◆ PROBLEM REQUIREMENTS:
Set down, exactly as written, the lines from the line holding "Task: Select the sad face sidebar icon" to the end of the data, inclusive, skipping any pictures.
----- DATA FOR THE TASK
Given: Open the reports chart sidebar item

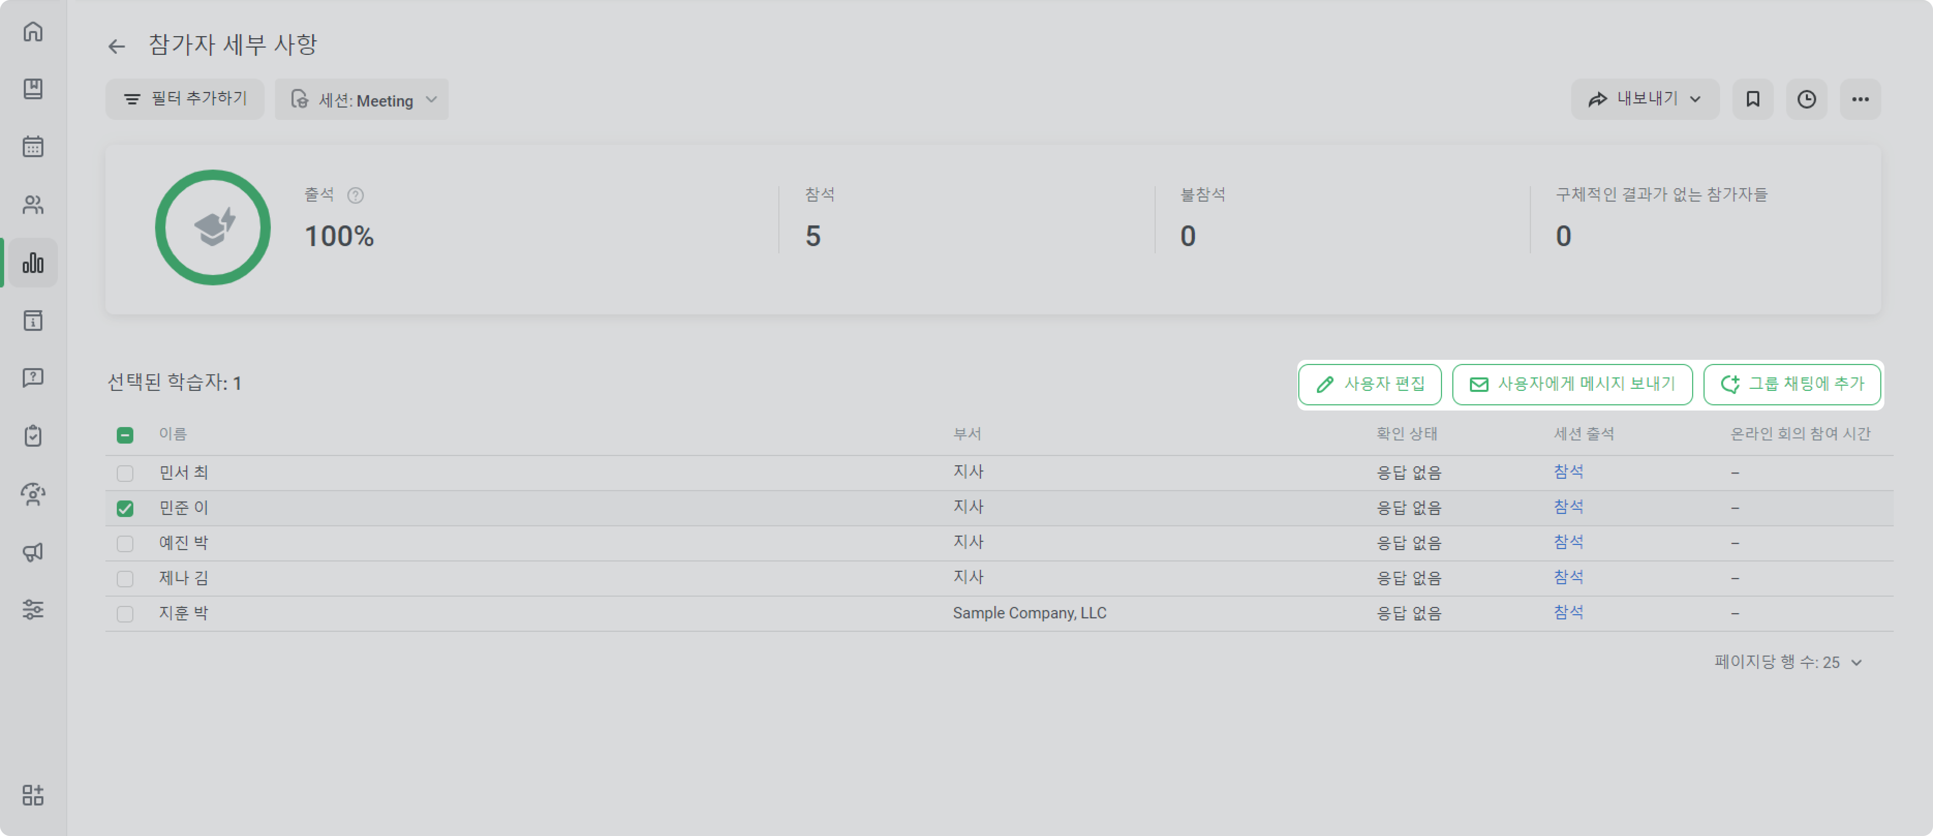Looking at the screenshot, I should point(33,263).
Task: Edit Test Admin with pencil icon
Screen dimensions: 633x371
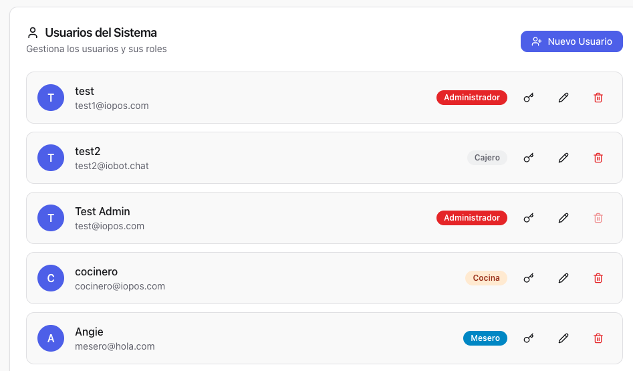Action: [x=563, y=218]
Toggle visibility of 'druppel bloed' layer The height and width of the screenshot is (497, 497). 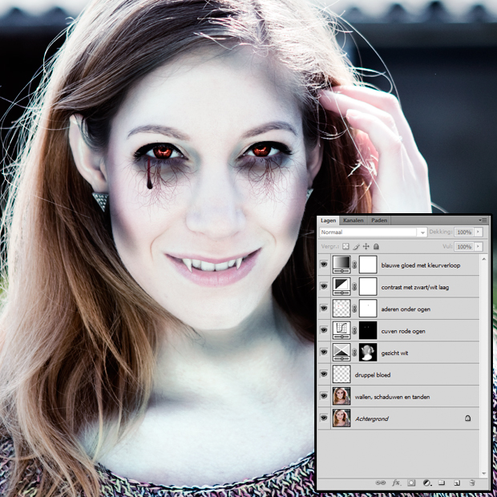click(x=324, y=374)
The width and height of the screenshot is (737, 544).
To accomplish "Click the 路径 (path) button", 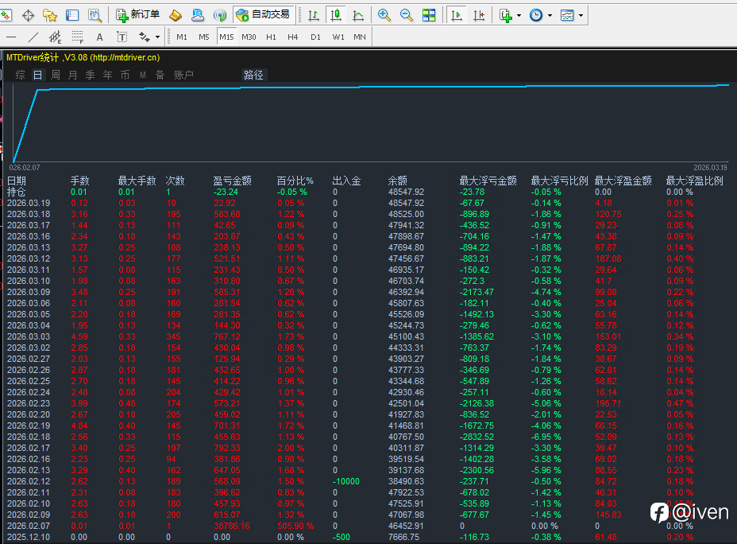I will [253, 75].

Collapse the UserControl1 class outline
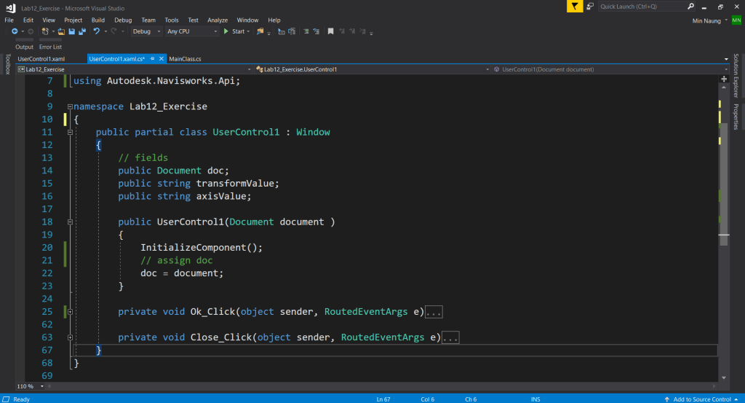click(x=70, y=132)
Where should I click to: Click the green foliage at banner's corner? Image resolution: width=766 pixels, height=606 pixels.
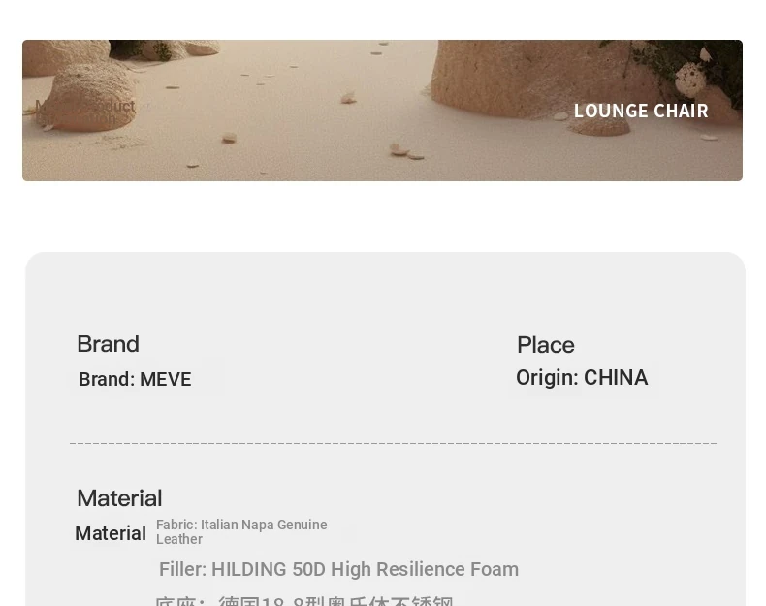coord(693,69)
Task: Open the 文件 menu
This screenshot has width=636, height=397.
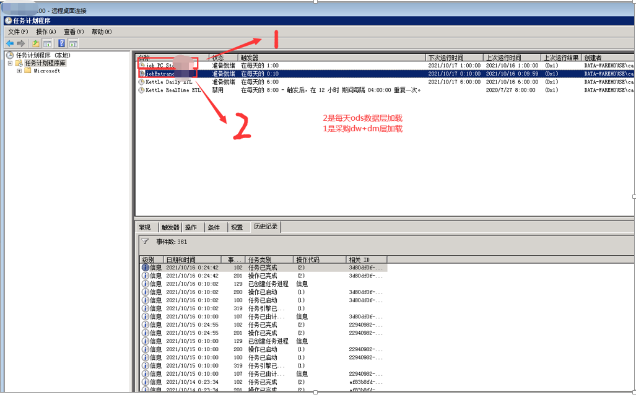Action: point(17,31)
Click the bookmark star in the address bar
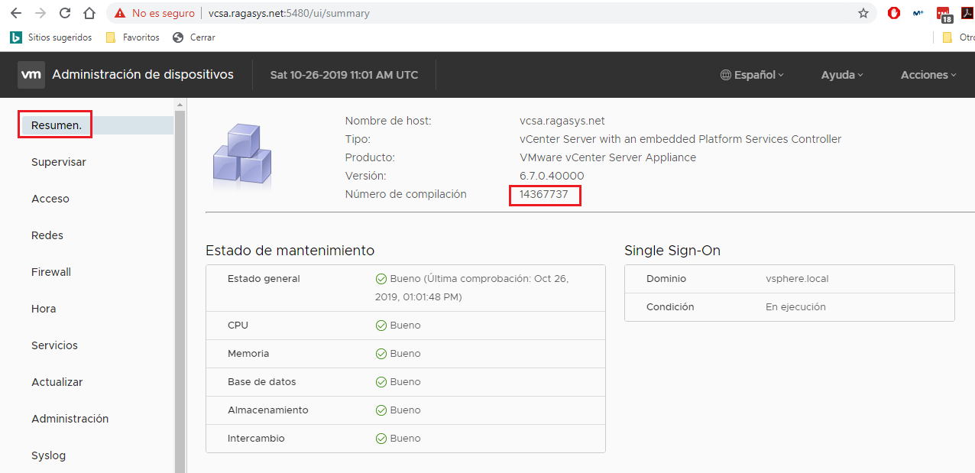 [863, 13]
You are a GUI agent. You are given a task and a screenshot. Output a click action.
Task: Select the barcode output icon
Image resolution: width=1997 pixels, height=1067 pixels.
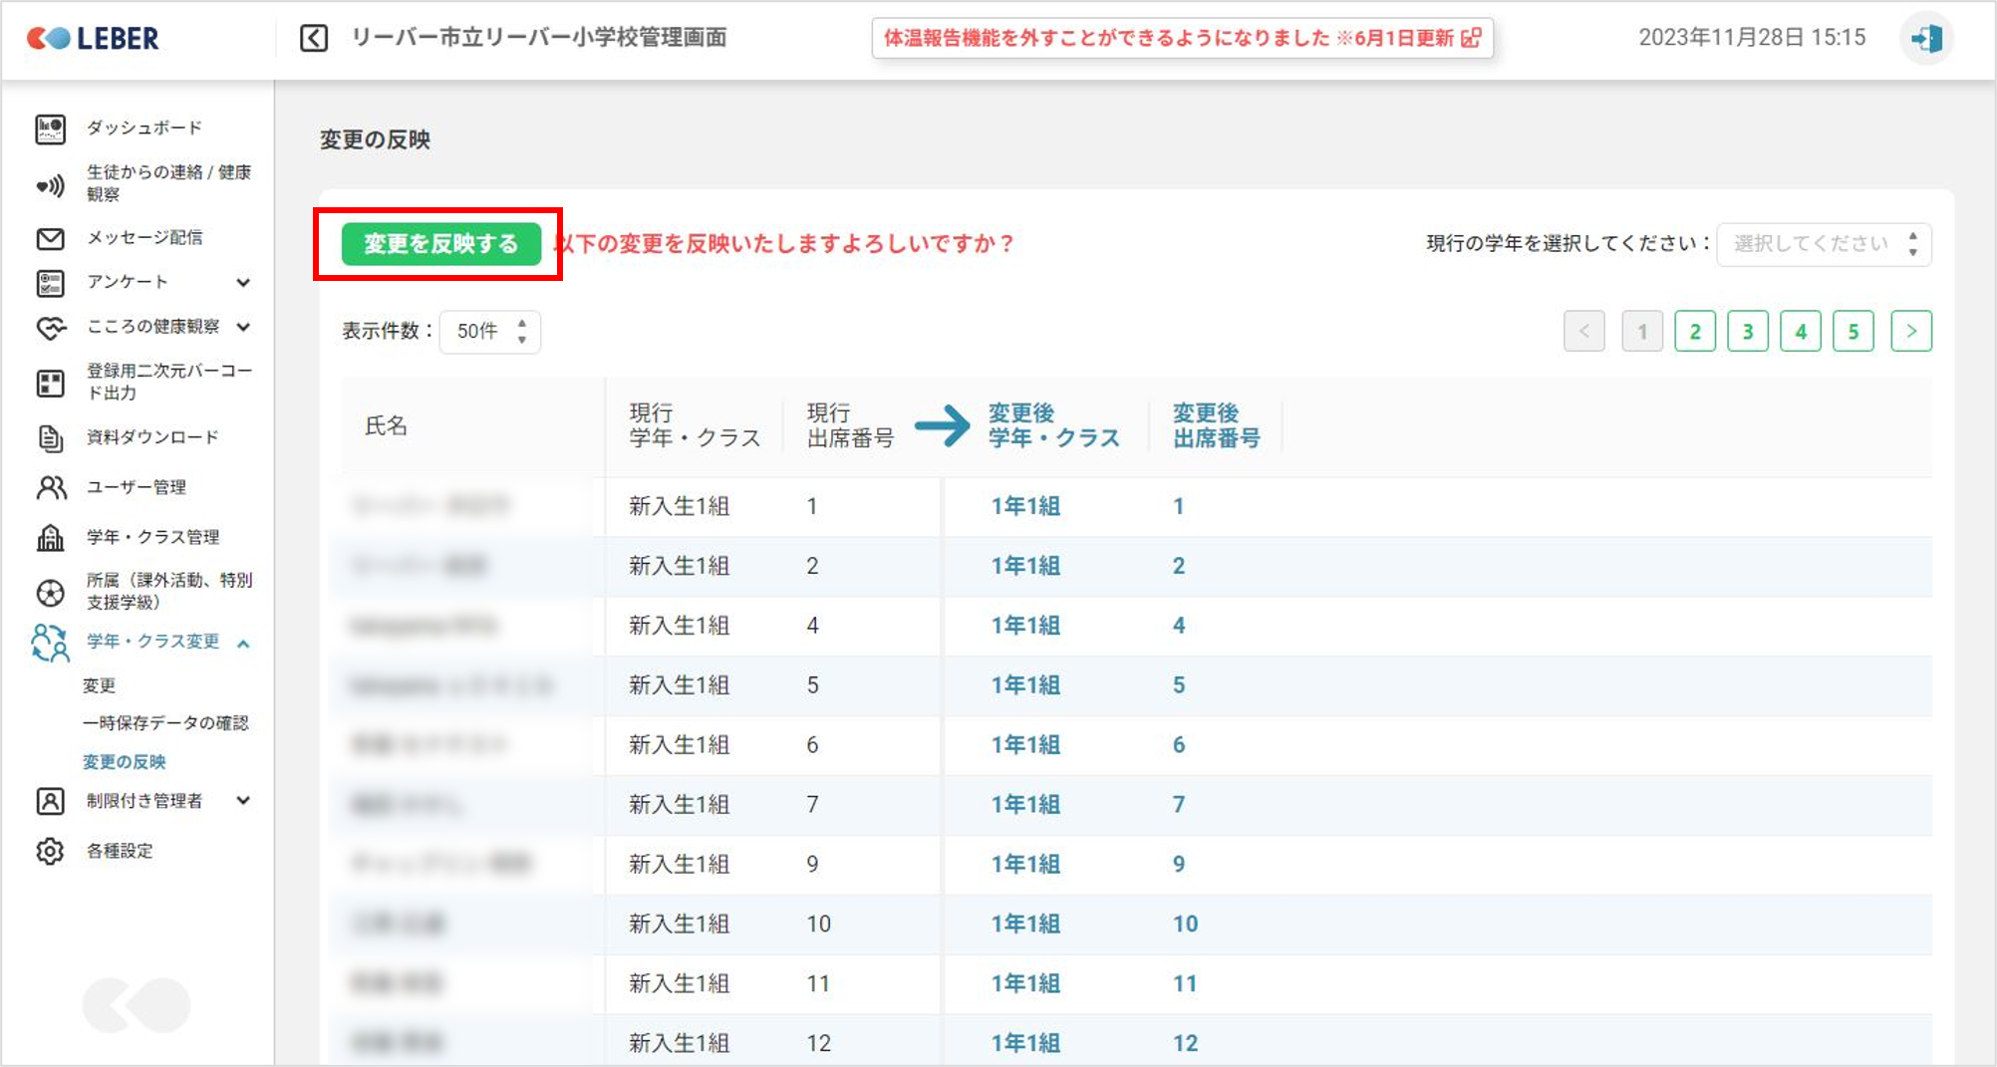(50, 383)
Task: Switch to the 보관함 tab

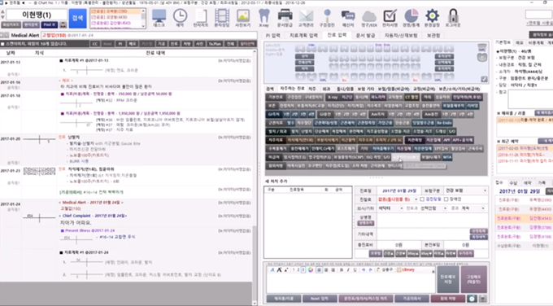Action: (433, 35)
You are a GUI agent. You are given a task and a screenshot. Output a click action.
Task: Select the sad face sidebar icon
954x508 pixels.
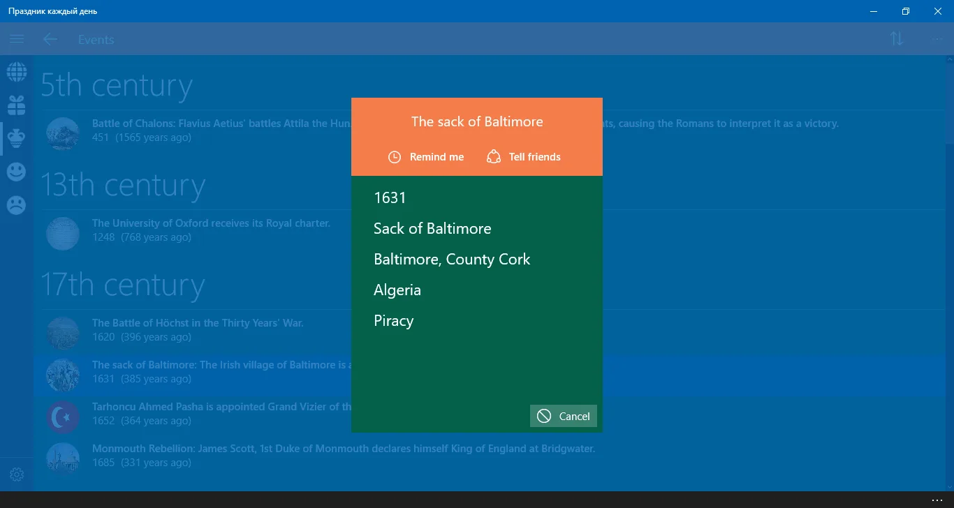(x=17, y=205)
----------
◆ TASK SOLUTION:
Task: Select the sad face sidebar icon
954x508 pixels.
(x=17, y=205)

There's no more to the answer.